Although the maire undertakes some ceremonial duties, such as presiding at annual Armistice Day ceremonies, it is much more than a merely ceremonial role; maires fulfil a wide range of functions and have a number of legal responsibilities for their communities.
Meet the mayor
For an expat buying a property in France, especially in a small village, it is advisable to make a point of meeting the maire and introducing oneself. As readers driving around France may well have noticed, however small the village, each one has its own elected maire and its own town hall (mairie), often attached to the local school.
Apart from such introductions, it is important to get to know your maire, as he or she is able to help local residents with a variety of matters – not least in acting as a mediator in settling disputes between neighbours.
If you intend to make the property you have purchased your permanent residence, rather than use it as a holiday home, then you should also register with the maire. For retirees settling in France, registration often ensures an invitation to the annual Christmas lunch – normally a jolly and liquid affair – and/or entitlement to receive a Christmas hamper distributed to older residents.
Resident expats in France are eligible to vote in municipal elections and may also stand for election to their local councils – this year, some 1,525 British candidates stood for election. Foreigners, who have been elected as municipal councillors and have obtained French nationality, may also be elected as maire; the current maire of the Normandy commune of St-Céneri-le-Gérei is Yorkshire-born Ken Tatham.
The councillors and the maires who they elect are usually appointed for a term of six years.
In Metropolitan France, there are 36,571 communes, many with fewer than 100 voters. This means that there are 36,571 elected maires, and there are some moves afoot to reduce this number.
As leaders of their communes, maires are paid a monthly salary and exercise a great deal of power and influence in their local communities. For example, any property development in a town or village, such as the renovation of an existing property or the building of a new one, requires planning consent, and applications are made through the maire, before being passed on to the departmental planning authorities for a review of technical matters.
It is a good idea, therefore, to discuss any planned property developments first with the maire and get his or her views before submitting a formal application. It is fair to say that if the local maire likes the proposed development project, it stands a very good chance of being approved. In other words, get the maire on your side in the first place!
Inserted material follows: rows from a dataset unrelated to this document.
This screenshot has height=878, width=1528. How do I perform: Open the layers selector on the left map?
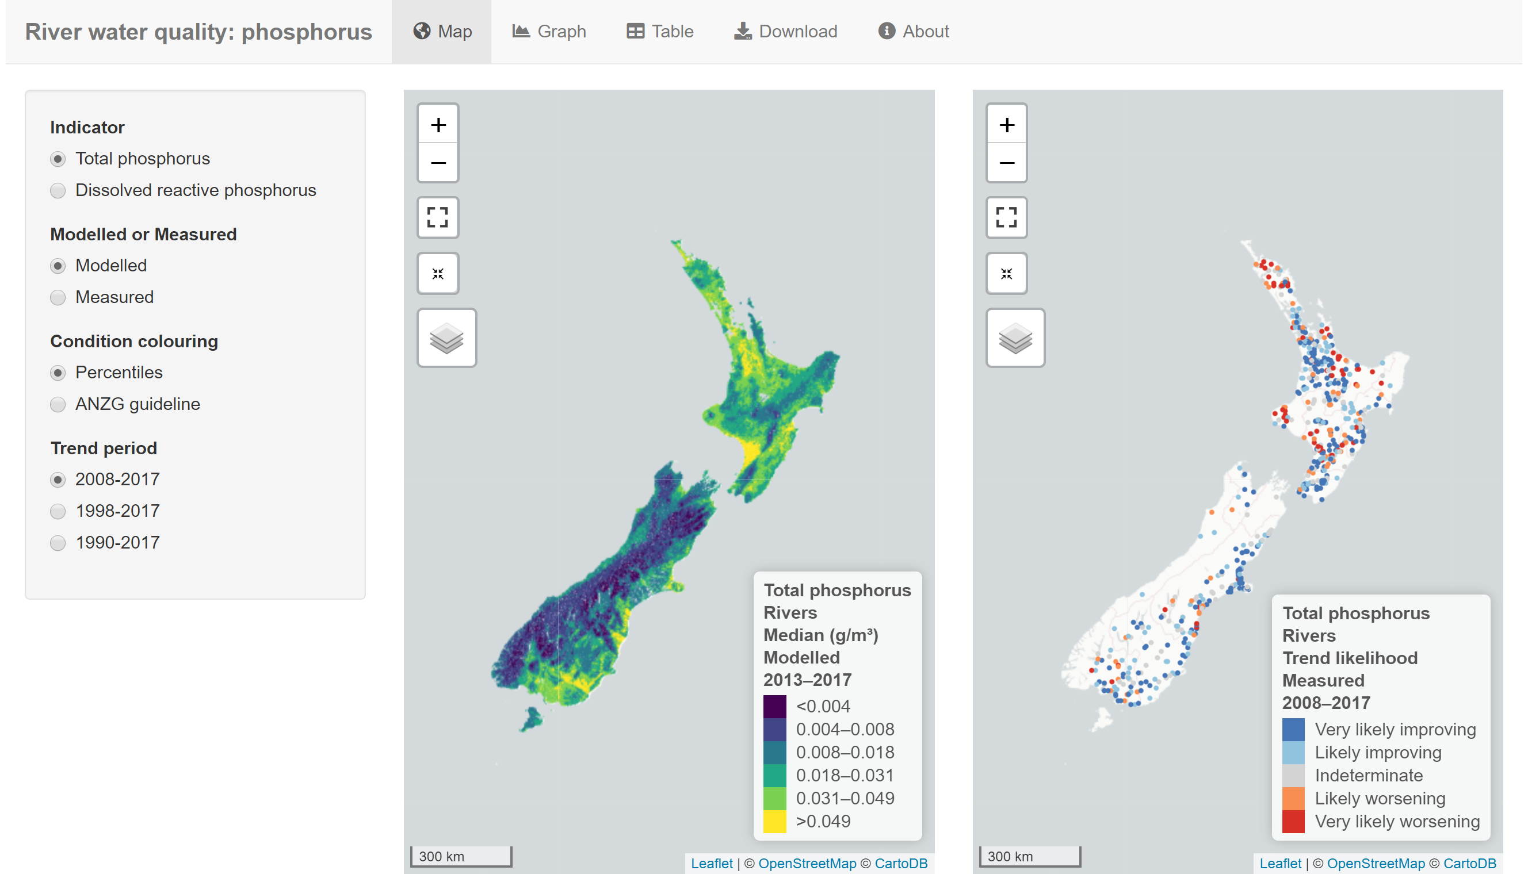[x=446, y=338]
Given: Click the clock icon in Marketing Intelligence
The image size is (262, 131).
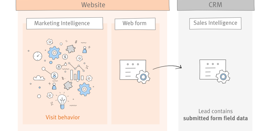Looking at the screenshot, I should (x=38, y=56).
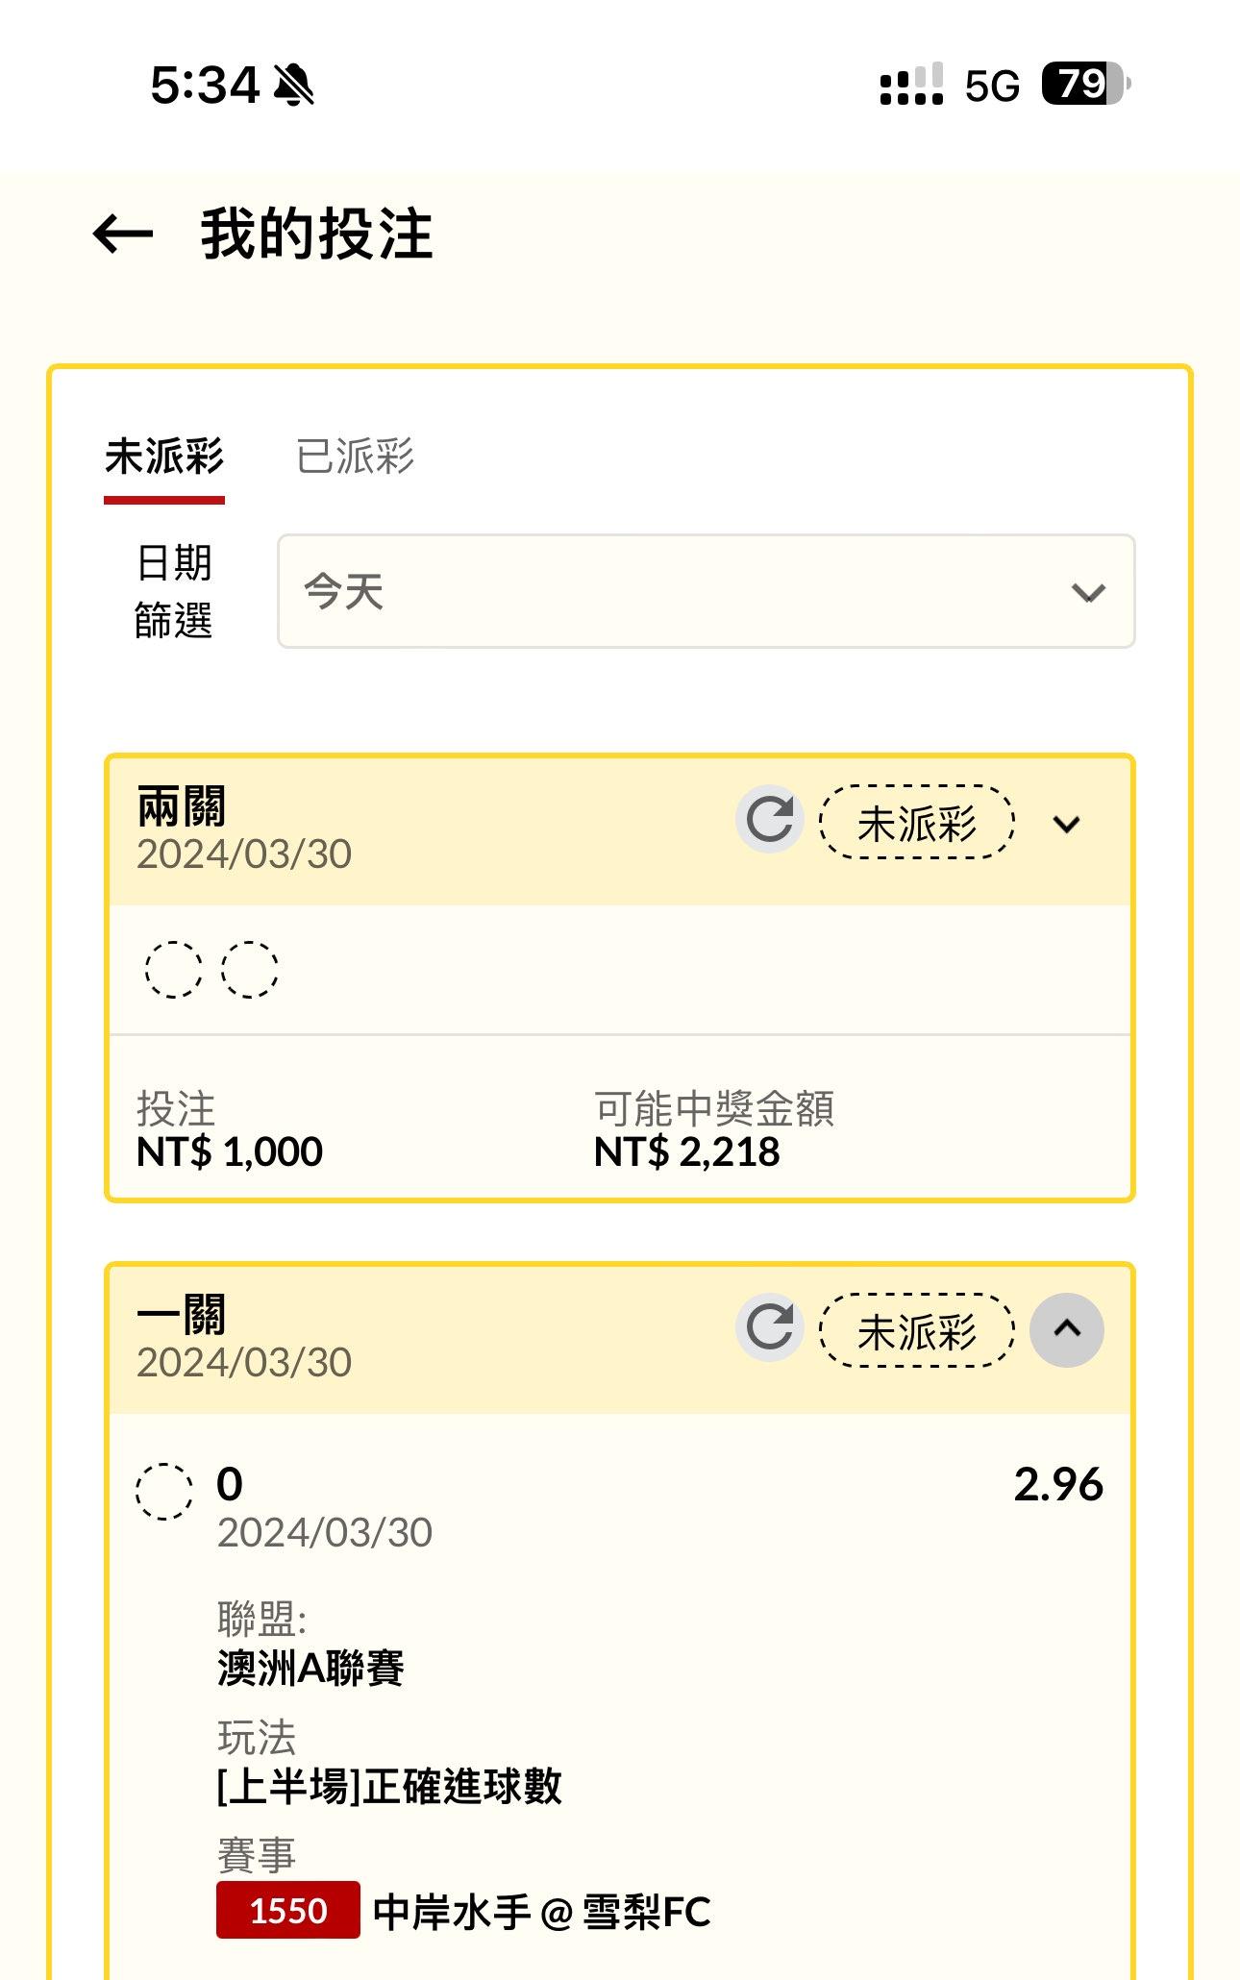Tap 未派彩 status badge on 兩關 card

coord(916,823)
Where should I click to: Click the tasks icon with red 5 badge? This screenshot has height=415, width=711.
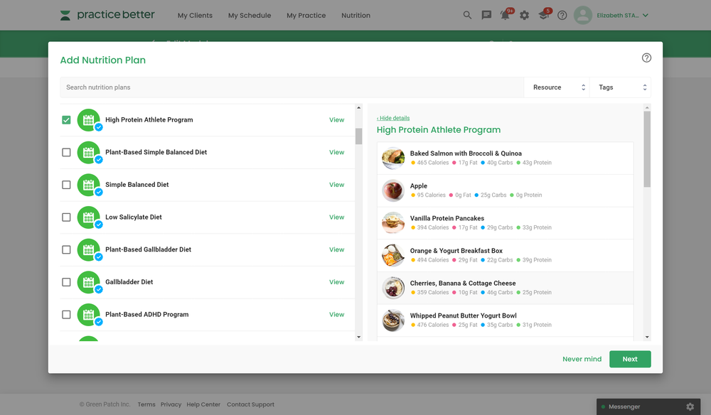[542, 14]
Maires also conduct civil wedding ceremonies. With same-sex marriages now legal in France, a number have refused to conduct ceremonies on grounds of religious and moral beliefs. However, the French constitutional court ruled in October 2013 that it was not unconstitutional for public officials to be required to officiate at same-sex marriages, regardless of their objections.
Another mayoral responsibility is the maintenance of law and public order in their communities. Each maire holds regular surgeries known as permanences at the mairie, at which anyone in the community may raise issues and discuss local concerns.
Qualified secretaries, who are also salaried, assist maires in the performance of their duties: it’s a good idea to keep on the right side of them as well!